Local TV advertising is generally more cost-effective, targeting a specific community or region, with costs varying based on local market size and viewer demographics.

  • Targeted Audience Reach: Lower costs as the ads are tailored to a smaller, localized audience.
  • Local Time Slots: More affordable costs for placing ads in local news, morning shows, or local event broadcasts.
  • Simpler Production: Typically, lower production costs due to less need for high-end effects or widespread appeal.
  • Local Talent and Resources: Costs are often lower for using local talent and resources for production.
  • Negotiable Ad Rates: Potentially more room for negotiation on ad space prices with local TV stations.

Performance TV & Creative-as-a-Subscription™

Unfortunately, not only is TV advertising expensive—it’s not entirely measurable (especially in the case of linear TV and cable TV advertising). However, Connected TV has changed all of that, and made streaming TV advertising more accessible to all.
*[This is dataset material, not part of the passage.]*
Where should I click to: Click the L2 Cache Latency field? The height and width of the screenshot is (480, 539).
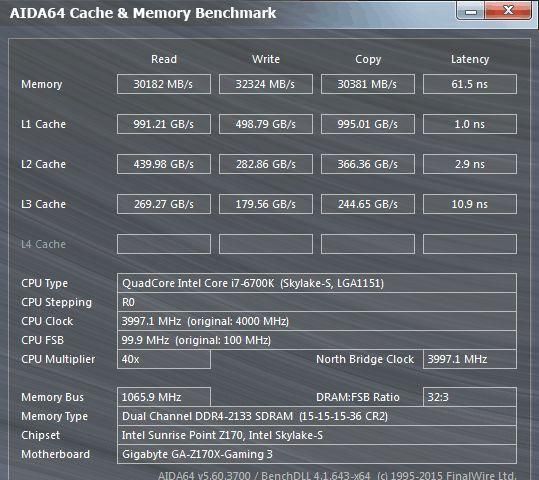tap(470, 164)
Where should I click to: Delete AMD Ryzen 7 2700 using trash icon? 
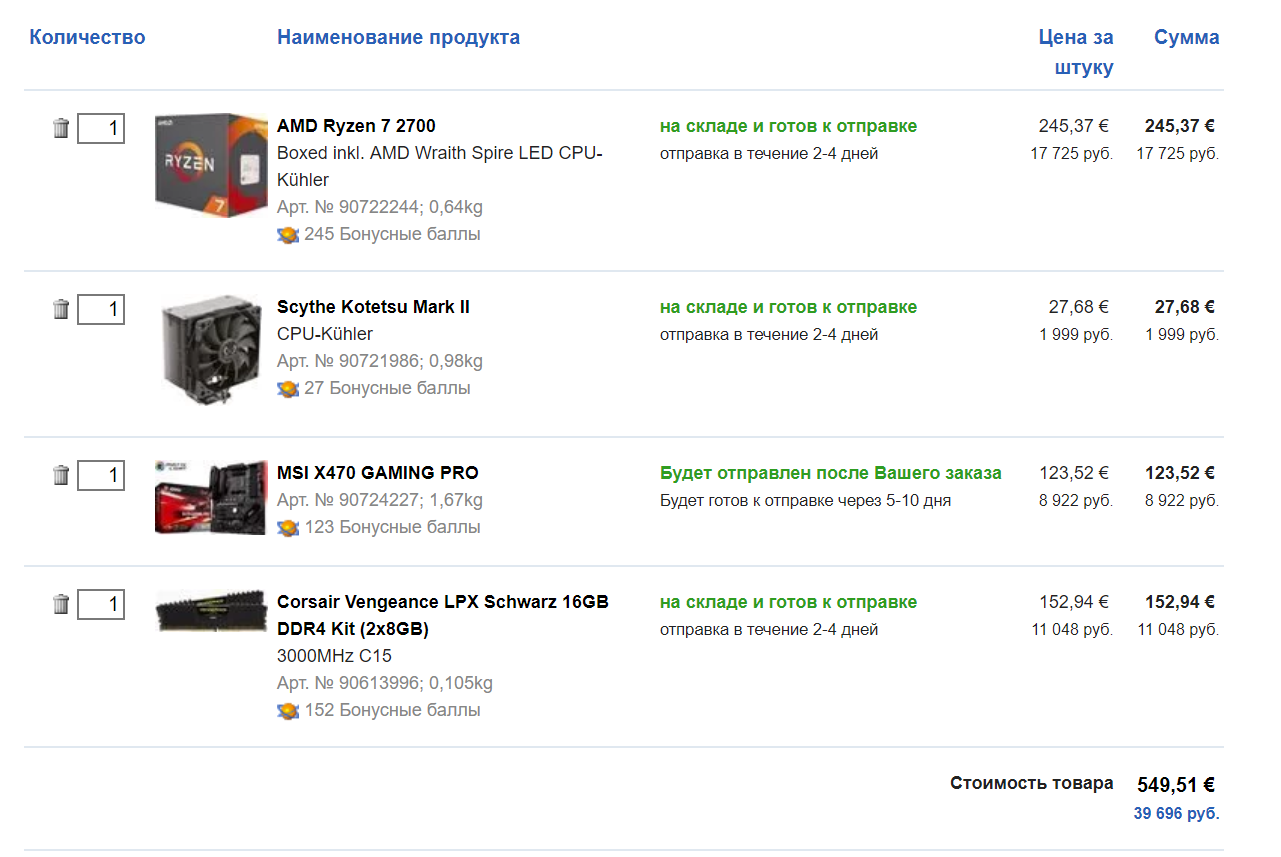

MNTN Performance TV was engineered to make advertising on TV as turnkey as possible on Connected TV. The platform pairs your brand’s CTV ad creative with any combination of over 80,000+ third-party audiences (or your own first-party data if you prefer) and many top-tier, blue-chip networks known to drive performance.

Advertisers can run retargeting or prospecting ads on television the way they would on any other digital advertising platform, like search or social. MNTN makes TV advertising measurable from start to finish, via a customizable, real-time reporting dashboard, which reports on bottom-line marketing metrics like revenue, ROAS, and conversions. 

The measurement (and cost) aspect is one part of the challenge facing marketers who want to advertise on TV. Producing a regular cadence of TV ad creative is another big hindrance. MNTN’s Creative-as-a-Subscription™ service solves this problem, by removing traditional barriers to TV creative and giving marketers access to quarterly, customized TV creative without investing in anything but their media goals.

TV Advertising Costs: Final Thoughts

Many factors go into TV advertising costs, like timing, frequency, audience, networks, and more. However, not all TV formats are built the same, nor do they have the same ability to truly measure an ad’s impact.

Thankfully, advances in the TV advertising space have welcomed new entrants like Connected TV / OTT advertising into the mix, which employs an audience-first approach to deliver targeted ads that can be tied back to advertisers’ goals and provide a solid return on investment.